ZACH (despondently): Seriously?
STANWELL: So there’s no need at all to endure before you procure here at the Ministry of Peace, Zach.
ALICE: You’ll wish you could try before you buy, believe me.
STANWELL: Zach, it’s great to have you on board. The culture here must already gel with your functionality style.
ZACH (undecidedly): Well, I’m all for freedom and democracy. But I’m really against war – and you seem to be up to your necks in it.
STANWELL (enthusiastically with arms flailing): Anything free comes at a price. Peace is a constant fight.
ALICE: Contradictions like that are why I’m leaving to study physics.
ZACH: Yeah, it’s just that . . .
ZACH: Well, I feel a bit conflicted about being here now. And the whole “communications” side of this communications officer role is confusing me.
ALICE: That’s the plan. If you’re confused, so is the public.
STANWELL: But you’ve already signed on, and we’ve got some important speeches to write for the Peace Minister.

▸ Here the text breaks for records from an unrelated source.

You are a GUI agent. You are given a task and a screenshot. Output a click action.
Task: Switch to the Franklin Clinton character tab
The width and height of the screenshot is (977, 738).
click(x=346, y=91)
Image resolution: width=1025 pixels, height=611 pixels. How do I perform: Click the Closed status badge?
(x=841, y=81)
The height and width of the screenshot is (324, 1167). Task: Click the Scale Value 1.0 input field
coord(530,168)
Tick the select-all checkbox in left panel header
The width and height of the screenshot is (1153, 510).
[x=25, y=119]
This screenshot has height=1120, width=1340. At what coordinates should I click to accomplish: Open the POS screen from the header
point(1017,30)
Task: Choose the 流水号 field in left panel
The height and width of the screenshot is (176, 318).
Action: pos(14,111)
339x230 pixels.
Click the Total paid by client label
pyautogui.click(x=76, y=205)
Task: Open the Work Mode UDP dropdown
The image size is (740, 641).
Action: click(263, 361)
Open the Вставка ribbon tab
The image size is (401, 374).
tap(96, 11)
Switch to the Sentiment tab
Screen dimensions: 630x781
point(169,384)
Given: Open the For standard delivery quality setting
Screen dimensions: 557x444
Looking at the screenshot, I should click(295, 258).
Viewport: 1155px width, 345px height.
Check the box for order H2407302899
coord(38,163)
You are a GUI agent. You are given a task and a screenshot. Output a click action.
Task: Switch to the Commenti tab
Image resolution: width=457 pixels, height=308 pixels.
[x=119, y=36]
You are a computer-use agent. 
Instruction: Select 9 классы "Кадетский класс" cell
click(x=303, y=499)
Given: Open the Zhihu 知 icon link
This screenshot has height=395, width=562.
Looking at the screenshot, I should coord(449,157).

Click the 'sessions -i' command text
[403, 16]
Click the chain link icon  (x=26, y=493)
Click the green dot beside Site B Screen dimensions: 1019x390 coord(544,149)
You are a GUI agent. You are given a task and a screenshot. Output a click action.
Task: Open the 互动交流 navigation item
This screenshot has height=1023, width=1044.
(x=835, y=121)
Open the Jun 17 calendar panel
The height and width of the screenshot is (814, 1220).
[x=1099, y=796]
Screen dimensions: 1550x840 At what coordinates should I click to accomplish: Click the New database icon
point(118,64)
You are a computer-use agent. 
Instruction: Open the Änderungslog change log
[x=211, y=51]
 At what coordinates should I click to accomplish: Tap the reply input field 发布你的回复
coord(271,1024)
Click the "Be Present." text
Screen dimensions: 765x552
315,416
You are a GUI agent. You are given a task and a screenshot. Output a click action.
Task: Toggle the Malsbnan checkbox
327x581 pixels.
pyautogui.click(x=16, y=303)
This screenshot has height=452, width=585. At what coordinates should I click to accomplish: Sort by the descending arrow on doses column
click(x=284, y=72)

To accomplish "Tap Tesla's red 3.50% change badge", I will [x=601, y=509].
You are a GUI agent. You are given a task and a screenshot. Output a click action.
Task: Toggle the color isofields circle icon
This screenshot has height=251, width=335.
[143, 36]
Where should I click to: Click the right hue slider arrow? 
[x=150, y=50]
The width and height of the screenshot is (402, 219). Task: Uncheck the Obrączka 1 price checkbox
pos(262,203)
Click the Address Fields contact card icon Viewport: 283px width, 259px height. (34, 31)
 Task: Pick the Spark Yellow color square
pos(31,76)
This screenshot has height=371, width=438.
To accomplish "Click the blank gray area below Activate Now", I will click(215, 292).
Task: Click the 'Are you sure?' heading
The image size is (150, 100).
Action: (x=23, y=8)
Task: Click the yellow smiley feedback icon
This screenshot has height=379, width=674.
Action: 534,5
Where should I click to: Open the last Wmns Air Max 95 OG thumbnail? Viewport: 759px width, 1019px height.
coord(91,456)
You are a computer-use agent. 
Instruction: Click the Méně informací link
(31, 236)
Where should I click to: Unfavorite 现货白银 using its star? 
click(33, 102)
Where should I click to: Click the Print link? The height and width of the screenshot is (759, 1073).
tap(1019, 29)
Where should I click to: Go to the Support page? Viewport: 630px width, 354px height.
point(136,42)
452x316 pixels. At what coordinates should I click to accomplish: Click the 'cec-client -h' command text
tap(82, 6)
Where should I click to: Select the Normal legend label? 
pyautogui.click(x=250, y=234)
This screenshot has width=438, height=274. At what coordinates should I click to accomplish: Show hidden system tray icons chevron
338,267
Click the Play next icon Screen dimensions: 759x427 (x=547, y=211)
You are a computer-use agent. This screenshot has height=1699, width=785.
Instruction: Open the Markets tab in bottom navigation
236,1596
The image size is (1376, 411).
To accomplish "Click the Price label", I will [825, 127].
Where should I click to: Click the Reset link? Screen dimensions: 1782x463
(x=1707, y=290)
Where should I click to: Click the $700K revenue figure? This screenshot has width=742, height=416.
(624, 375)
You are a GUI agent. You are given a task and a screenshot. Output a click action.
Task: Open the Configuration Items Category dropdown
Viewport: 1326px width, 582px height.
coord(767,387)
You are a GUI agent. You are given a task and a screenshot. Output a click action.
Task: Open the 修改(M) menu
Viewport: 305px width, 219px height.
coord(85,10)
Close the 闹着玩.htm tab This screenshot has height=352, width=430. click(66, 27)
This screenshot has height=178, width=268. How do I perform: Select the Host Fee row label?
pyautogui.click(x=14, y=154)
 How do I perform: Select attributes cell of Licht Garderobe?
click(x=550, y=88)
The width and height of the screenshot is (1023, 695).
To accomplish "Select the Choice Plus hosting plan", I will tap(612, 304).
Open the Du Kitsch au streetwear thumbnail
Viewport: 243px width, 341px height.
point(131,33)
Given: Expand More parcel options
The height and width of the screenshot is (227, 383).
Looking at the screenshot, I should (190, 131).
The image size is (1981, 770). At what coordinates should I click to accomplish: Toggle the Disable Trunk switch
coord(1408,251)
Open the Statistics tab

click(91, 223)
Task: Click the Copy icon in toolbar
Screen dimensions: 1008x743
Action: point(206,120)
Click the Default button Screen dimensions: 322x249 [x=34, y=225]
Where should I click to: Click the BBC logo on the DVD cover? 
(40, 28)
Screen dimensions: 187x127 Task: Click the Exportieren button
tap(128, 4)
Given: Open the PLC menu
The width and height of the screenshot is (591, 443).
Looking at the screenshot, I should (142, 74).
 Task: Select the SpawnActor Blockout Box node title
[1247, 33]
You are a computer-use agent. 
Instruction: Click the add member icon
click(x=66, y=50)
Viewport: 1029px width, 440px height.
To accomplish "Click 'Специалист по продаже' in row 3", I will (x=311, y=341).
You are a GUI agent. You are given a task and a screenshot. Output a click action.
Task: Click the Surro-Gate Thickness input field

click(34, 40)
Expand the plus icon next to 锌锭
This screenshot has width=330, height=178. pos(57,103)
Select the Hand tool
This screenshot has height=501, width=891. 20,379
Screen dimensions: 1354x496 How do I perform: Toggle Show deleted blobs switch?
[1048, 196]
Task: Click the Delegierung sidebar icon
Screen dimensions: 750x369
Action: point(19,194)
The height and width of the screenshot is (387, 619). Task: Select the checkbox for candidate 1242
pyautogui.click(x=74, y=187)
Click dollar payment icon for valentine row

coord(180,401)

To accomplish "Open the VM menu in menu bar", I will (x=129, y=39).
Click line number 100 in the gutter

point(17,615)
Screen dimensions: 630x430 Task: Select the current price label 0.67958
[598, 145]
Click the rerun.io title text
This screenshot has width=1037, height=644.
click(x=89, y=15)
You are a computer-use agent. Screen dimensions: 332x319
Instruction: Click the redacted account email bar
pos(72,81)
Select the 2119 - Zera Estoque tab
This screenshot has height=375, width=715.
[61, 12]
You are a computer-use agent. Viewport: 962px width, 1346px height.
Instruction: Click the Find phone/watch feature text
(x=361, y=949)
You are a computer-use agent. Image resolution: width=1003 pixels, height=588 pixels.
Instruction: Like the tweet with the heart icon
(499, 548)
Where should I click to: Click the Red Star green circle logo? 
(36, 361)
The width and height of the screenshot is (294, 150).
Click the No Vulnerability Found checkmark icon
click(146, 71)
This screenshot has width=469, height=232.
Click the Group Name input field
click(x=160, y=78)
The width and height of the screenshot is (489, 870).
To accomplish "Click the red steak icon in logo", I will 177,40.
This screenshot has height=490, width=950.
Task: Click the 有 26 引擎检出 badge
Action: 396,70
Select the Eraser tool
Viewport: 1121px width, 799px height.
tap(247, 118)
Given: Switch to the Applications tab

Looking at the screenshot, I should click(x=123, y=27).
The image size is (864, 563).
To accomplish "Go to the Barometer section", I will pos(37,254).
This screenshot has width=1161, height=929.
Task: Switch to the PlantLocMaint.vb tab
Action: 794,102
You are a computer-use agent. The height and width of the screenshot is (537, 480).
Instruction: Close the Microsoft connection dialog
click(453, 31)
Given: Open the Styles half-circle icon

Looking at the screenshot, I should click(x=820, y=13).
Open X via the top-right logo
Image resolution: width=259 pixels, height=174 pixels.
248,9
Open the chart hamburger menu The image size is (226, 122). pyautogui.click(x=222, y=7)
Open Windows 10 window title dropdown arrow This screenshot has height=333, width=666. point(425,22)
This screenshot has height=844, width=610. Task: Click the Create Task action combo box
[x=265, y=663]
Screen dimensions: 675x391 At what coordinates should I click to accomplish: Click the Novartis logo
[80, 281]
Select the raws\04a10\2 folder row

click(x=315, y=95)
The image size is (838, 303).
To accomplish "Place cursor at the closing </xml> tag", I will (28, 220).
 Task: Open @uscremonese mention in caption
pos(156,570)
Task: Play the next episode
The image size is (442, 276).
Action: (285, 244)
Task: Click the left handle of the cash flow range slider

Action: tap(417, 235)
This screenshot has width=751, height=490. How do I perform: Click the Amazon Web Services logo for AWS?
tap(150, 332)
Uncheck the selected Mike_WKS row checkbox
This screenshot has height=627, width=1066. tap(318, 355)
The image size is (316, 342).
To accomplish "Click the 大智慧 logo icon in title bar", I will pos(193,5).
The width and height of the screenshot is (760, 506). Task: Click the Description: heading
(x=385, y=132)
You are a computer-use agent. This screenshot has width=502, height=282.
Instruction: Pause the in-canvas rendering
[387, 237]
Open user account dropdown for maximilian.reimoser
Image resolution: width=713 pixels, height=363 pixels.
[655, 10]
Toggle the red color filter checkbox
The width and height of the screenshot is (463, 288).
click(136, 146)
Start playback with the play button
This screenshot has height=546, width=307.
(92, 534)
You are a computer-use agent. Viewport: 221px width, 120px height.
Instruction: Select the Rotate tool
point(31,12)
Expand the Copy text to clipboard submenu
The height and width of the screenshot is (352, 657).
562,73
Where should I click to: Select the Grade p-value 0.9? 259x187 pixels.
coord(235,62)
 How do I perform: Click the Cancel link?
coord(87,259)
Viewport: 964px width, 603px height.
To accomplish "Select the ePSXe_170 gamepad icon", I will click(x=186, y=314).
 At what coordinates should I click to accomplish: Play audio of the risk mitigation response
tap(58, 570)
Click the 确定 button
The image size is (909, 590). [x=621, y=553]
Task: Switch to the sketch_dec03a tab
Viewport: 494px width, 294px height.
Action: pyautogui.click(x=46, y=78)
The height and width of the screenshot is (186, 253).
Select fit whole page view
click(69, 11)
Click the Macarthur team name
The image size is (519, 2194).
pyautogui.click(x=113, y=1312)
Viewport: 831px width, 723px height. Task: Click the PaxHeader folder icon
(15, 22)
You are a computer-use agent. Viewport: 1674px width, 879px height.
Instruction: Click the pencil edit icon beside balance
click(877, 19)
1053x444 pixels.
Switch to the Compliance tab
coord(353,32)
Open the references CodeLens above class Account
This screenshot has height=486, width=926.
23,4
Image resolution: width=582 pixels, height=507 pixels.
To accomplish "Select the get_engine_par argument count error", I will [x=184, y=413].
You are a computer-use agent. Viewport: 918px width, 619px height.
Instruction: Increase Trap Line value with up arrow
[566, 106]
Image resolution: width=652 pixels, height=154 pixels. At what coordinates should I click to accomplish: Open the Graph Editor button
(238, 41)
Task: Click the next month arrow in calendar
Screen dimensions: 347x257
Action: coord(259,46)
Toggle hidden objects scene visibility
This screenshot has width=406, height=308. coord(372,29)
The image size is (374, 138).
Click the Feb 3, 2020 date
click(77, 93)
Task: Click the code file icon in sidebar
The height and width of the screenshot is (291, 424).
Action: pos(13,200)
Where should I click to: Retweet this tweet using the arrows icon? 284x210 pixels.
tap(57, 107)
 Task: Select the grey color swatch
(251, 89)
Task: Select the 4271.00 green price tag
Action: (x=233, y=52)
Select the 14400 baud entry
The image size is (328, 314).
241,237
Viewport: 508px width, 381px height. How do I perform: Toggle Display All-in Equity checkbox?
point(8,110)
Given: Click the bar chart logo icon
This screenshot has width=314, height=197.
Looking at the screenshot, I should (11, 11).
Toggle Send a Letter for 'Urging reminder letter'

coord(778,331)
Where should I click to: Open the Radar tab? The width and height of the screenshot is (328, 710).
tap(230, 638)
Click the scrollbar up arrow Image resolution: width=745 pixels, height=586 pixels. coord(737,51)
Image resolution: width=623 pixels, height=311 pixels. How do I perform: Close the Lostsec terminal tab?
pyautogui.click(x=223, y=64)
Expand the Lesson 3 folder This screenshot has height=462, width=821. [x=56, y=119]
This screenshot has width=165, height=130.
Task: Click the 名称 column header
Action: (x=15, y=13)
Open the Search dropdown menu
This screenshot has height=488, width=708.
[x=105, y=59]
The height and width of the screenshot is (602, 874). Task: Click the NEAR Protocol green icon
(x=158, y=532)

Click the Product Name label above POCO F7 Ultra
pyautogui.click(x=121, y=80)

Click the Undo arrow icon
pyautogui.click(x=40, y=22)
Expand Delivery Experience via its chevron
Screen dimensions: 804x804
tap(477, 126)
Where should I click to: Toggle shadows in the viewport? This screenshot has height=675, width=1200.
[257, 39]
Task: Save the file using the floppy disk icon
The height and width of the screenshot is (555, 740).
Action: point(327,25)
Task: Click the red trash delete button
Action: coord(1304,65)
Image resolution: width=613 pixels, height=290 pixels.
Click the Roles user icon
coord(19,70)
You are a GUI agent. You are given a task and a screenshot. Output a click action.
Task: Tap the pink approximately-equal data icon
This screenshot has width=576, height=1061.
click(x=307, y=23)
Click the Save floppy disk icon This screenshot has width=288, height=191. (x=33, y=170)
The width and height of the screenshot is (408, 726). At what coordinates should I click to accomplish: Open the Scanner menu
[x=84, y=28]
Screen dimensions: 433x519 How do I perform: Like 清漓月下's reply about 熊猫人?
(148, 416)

So come on, let’s get to it!
ZACH (dropping shoulders): I’ve made a commitment, I guess.
ALICE (whispering to Zach): You can give a week’s notice if you’ve been here less than a year.
ZACH: At least as an “officer”, I know I’ll be in this nice office – that much is clear.
STANWELL (interrupting): Oh, that’s the other thing I needed to tell you, Zach. We’ve stimulated our resources.
STANWELL: Spiral ascent and descent are the new parameters of our productivity – at least for junior officers, the kind inclined to (turning to Alice) … chatter more than is necessary.
ZACH: So . . .?
STANWELL: Your workstation is being reoriented, effective immediately.
ZACH: What does that mean?
ALICE: You’ll be waging this war from out in the stairwell. (Raising fingers in a “V” and heading towards the exit). Peace, man.